Obedecimos y retrocedimos unos pasos. Habían venido más mujeres. La esposa de Santiago, Mará, y María, la de Cleofás el Menor, y la mujer de Silas, y por lo menos una docena más. Las más ancianas empezaron a aporrear la puerta.

—¡Derribadla! —gritó Esther, y todas se lanzaron a golpes y patadas, hasta que la puerta se soltó de los goznes y cayó hacia dentro.

Me moví rápidamente para ver la habitación en penumbra. Sólo pude atisbar un momento, antes de que se llenara de mujeres. Abigail, pálida y llorosa, estaba desmadejada como un bulto de ropa arrojado a un rincón, y su cabeza aún sangraba.

Los rugidos de protesta de Shemayah quedaron ahogados por los gritos de las mujeres. Isaac, Yaqim y Ana la Muda intentaron en vano entrar en la casa: las mujeres la llenaban por completo.
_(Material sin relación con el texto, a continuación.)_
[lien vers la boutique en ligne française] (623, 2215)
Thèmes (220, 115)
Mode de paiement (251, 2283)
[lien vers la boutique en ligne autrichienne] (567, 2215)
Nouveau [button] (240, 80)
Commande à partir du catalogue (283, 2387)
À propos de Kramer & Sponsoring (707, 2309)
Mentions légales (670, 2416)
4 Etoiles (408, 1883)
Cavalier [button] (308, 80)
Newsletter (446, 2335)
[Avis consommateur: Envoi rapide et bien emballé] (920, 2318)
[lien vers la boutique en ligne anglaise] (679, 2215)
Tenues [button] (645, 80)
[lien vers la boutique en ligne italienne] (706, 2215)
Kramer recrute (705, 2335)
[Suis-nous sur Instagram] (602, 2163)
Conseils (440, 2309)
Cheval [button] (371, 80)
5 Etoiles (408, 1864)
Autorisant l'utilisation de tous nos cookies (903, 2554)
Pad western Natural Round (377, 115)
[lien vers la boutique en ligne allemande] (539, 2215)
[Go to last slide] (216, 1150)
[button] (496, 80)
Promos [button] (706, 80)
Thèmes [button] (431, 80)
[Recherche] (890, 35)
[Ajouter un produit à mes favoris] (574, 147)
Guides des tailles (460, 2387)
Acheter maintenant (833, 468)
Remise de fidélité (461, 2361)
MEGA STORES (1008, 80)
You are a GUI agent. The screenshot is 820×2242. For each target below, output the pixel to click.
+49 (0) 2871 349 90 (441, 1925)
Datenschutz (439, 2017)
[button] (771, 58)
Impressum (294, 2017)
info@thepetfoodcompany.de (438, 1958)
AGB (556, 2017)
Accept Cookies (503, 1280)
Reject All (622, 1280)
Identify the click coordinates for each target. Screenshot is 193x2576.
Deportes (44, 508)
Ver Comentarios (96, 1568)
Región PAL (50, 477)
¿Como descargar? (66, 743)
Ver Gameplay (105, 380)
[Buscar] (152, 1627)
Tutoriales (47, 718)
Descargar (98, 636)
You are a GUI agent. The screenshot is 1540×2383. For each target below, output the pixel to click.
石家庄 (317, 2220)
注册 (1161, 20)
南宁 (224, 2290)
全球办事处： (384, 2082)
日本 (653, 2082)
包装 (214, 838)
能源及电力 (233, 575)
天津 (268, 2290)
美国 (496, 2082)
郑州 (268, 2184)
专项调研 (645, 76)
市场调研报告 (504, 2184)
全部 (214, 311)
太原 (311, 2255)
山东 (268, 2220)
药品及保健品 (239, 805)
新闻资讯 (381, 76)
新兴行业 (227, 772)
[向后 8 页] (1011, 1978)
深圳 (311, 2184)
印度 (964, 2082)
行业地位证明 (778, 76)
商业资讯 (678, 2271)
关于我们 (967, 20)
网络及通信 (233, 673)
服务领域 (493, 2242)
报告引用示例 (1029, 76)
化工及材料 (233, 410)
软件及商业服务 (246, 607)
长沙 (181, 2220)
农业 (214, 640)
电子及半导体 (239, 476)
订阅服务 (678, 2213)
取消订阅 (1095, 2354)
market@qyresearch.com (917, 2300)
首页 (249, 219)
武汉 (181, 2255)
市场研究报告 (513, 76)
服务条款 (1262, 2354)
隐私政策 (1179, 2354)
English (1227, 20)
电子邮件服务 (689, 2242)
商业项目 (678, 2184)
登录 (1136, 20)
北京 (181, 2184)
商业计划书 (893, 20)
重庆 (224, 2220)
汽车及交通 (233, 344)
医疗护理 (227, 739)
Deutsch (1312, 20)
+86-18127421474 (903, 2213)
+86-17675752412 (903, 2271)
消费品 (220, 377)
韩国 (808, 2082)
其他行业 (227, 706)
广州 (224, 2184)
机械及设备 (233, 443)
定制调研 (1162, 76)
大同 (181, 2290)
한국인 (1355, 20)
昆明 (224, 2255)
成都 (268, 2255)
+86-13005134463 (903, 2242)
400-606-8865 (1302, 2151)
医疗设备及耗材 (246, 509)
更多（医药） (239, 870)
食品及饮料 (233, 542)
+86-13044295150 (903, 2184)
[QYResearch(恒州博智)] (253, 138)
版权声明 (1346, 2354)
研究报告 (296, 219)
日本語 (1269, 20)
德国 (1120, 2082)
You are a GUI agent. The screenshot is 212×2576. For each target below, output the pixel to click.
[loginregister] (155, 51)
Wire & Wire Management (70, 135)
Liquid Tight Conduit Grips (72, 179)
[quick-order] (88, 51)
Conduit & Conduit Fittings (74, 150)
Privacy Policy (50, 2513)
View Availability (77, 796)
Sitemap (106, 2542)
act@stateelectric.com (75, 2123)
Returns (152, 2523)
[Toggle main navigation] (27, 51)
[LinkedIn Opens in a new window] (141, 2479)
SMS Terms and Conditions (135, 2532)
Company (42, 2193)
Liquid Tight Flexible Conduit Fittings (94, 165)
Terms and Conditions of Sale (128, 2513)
Y fueron las mujeres quienes volvieron a colocar la puerta en su lugar y la cerraron delante de nosotros.

Regresamos a nuestro propio patio y Santiago se desahogó con una sarta de palabras subidas de tono.

—¿Está loco? —pregunté.

—No seas ingenuo —dijo mi tío Cleofás—. El bandido le desgarró el velo.

—¿Qué importancia tiene un velo? —replicó Santiago. Isaac y Yaqim llegaron llorosos—. ¿Qué importa, en el nombre de Dios, que ese hombre le quitara el velo?

—Shemayah es un hombre viejo y estúpido —dijo Cleofás—. No le estoy defendiendo. Sólo te respondo porque parece que alguien tiene que responderte.

—Nosotros la salvamos —dijo Isaac a su padre, y se secó las lágrimas.

Santiago besó la cabeza de su hijo y lo abrazó.

—Lo hicisteis muy bien, todos vosotros —dijo—. Yaqim, tú y tú. —Señaló a los pequeños que rondaban por la calle—. Entrad aquí.'

Pasó una hora larga antes de que mi madre volviera con la tía Esther y la tía Salomé.

Salomé estaba furiosa.

—Ha llamado a la comadrona.

—¡Cómo puede hacer una cosa así! —exclamó Santiago—. Todo el pueblo lo ha visto. No ocurrió nada. Ese hombre tuvo que soltarla.

Mi madre se sentó junto al brasero, llorosa.

Había gritos en la calle, en su mayor parte voces de mujeres. Yaqim e Isaac corrieron fuera antes de que nadie pudiera pararles.

Yo no me moví.

Finalmente llegó la vieja Bruria.

—La comadrona ha venido y se ha vuelto a marchar

—informó—. Sepan todos los de esta casa y los de todas las casas, y todos los patanes, milhombres y haraganes de este pueblo que deseen saberlo, y se inquieten y chismorreen sobre este asunto, que la chica está intacta.

—Bueno, no puede decirse que sea una sorpresa —dijo la tía Esther—. ¿Y la has dejado sola con él?

La vieja Bruria hizo un gesto expresivo de que más no podía hacer, y se marchó.

Ana la Muda, que lo había visto todo, se levantó en silencio y se deslizó por la puerta.

Yo quise seguirla. Quería ver si Shemayah la dejaba entrar o no, pero no lo hice. Sólo mi madre fue detrás de ella, y al volver poco después hizo un gesto afirmativo, de modo que todo había acabado por el momento.